The Swiss currency snapped a 10-day gaining streak against the yen on Tuesday, 9 June, and moved off an over four-month high with deflation risks remaining and the unemployment rate holding steady.
The Swiss jobless rate stood at 3.3% in May, unchanged from April. The consumer price inflation came at -1.2% on a year-on-year basis from -1.1% a month ago, in line with expectations.
On a monthly basis, the rate rebounded to 0.2% from -0.2%, beating market expectations of 0.1%.
The CHF/JPY slipped to 133.41 from the previous close of 133.62, which was its highest daily close since 26 January.

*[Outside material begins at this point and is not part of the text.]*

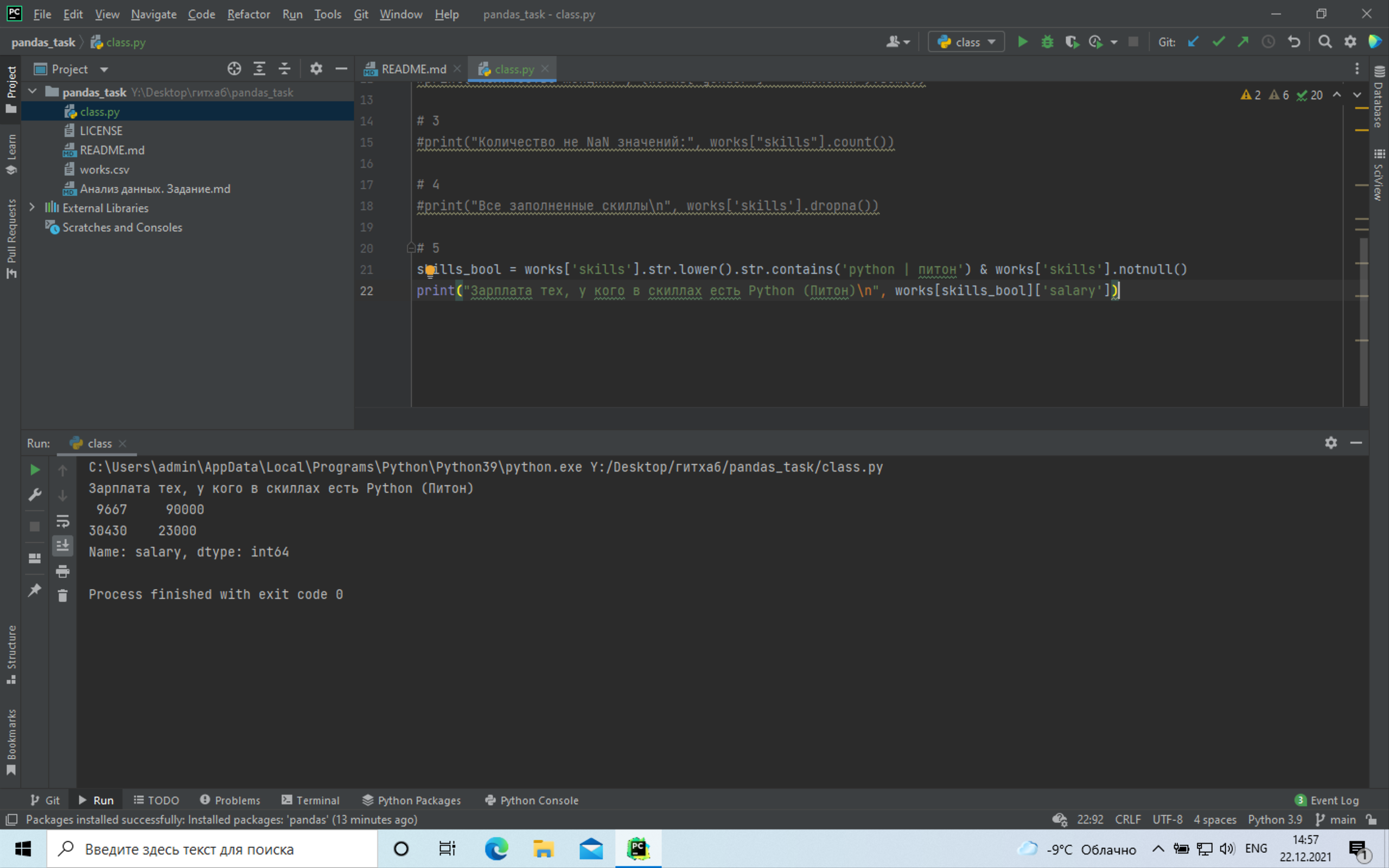Open the Refactor menu
1389x868 pixels.
click(248, 14)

The pair had touched an intra-day high of 134.64 earlier in the day before losing ground on the data.
Technically, the break of the 132.0 resistance in early June has opened the doors to new highs for the cross as all Fibonacci retracement levels of the January-March selloff in it have been broken with that.
As long as the 128-131 support zone holds, the cross has its risks more skewed to the upside with round numbers like 135.0 and 140.0 coming in focus as next resistance barriers.
Against the dollar, the Swiss franc had strengthened to a three-week high of 0.9246/$ earlier on Tuesday before weakening to 0.9284/$.
The downtrend in the USD/CHF pair since 27 May is now testing the 61.8% Fibonacci retracement of the uptrend over the previous two weeks, coming close to 0.9240.
Further on the downside, 0.9178 is a level to watch for ahead of the mid-May low near 0.9070.
On the higher side, the pair will look at 0.9370 as first resistance but only a break of 0.9430 will be crucial as it falls on the 50-day moving average, which the pair failed to break in the attempt made in the last week of May.
A break of that will open the doors to 0.9545, the May high, and then the levels to watch will be around 0.9700 and above.